Last Wednesday, the romantic comedy holiday film “Holidate” was released on the digital streaming platform Netflix for audiences to enjoy this coming holiday season. The movie stars “Scream Queens” Emma Roberts and Australian eye candy Luke Bracey as romantic co-leads portraying lovelorn singles. “Holidate” is likely to entertain viewers weary of romantic antics inspired by the holiday season as well as those who enjoy cheap laughs, but the film itself is a shining example of forgettable holiday rom-com schlock.
Emma Roberts portrays Sloane, an embittered single woman only mildly south of 30 living in a world where such over-25s are nothing but beldam spinsters. Though Sloane’s social environment is necessary to catalyze the plot, the exaggerated drama of her adult singlehood can make the film’s supposed 2020 Chicago setting seem a bit anachronistic. To avoid the meddling of her family and friends, Sloane enlists the Luke Bracey-portrayed Jackson to serve as her eponymous “holidate”: a platonic, non-carnal date for holiday celebrations. As the film progresses, the pair predictably experiences romantic tension. In a moment of levity from the otherwise mind numbingly dull film, Sloane tips against the fourth wall, saying, “…Every romantic comedy in history [always has] some fake reason the stars can’t be together when you know they’re going to be together from the poster.”
However, the romantic tension in “Holidate” does not deserve to be consummated and only does so because the genre begs it to. The Australian professional golfer Jackson remains in Chicago for a year with no viable explanation and is inexplicably always window shopping at the mall so the plot can have him coincidentally run into Sloane. Though Sloane begins expressing romantic attraction to Jackson before he does and is anguished by his initial rejection, the third act’s conflict is unprecedented in that she suddenly castigates his efforts to court her. Their “romance” and its ensuing strife is inorganic and contrived. Perhaps the film would have been better off maintaining friendship of the leads so as to properly satirize the societal expectations that gave way for the concept of a “holidate” in the first place, rather than caving in to boring cliché.

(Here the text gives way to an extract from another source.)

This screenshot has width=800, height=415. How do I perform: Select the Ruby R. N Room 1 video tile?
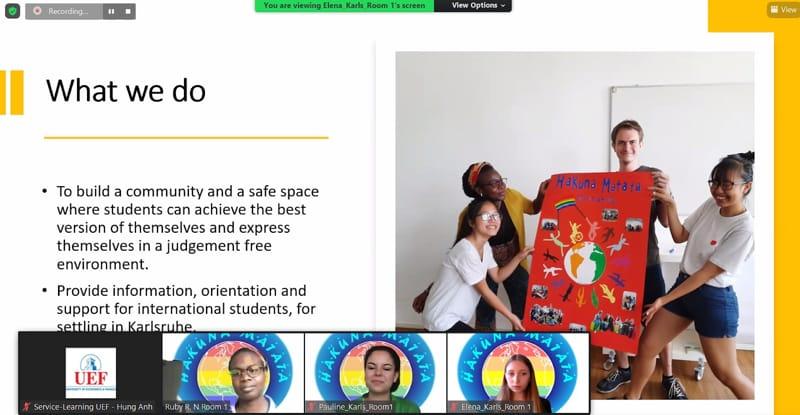coord(233,373)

Their “romance” and its ensuing strife is inorganic and contrived.
The comedy of “Holidate” is an unpretentious hit-or-miss. Its biggest laughs come from its candid discussion of gender relations and holiday expectations. When Jackson receives clothing as a present that is incorrectly sized, he refers to it as “a present and a project.” After Sloane complains about the physical upkeep she is expected to maintain in relationships, a married character responds, “Best thing about marriage: no more waxing.” Still, a lot of the jokes fail to land due to their obvious forced nature. For instance, Sloane’s use of the word “cockamamie” is repurposed in the final act for comedy, but the scene in which it was originally used is so forgettable that it appears as if the writers were reaching for any humorous content. Additionally, there is a crude laxative gag with no foreshadowing or build up as to how laxatives were even mistakenly consumed.
This film best functions as background noise for when you are doing your laundry and do not have time to course Netflix’s catalog for better holiday movies.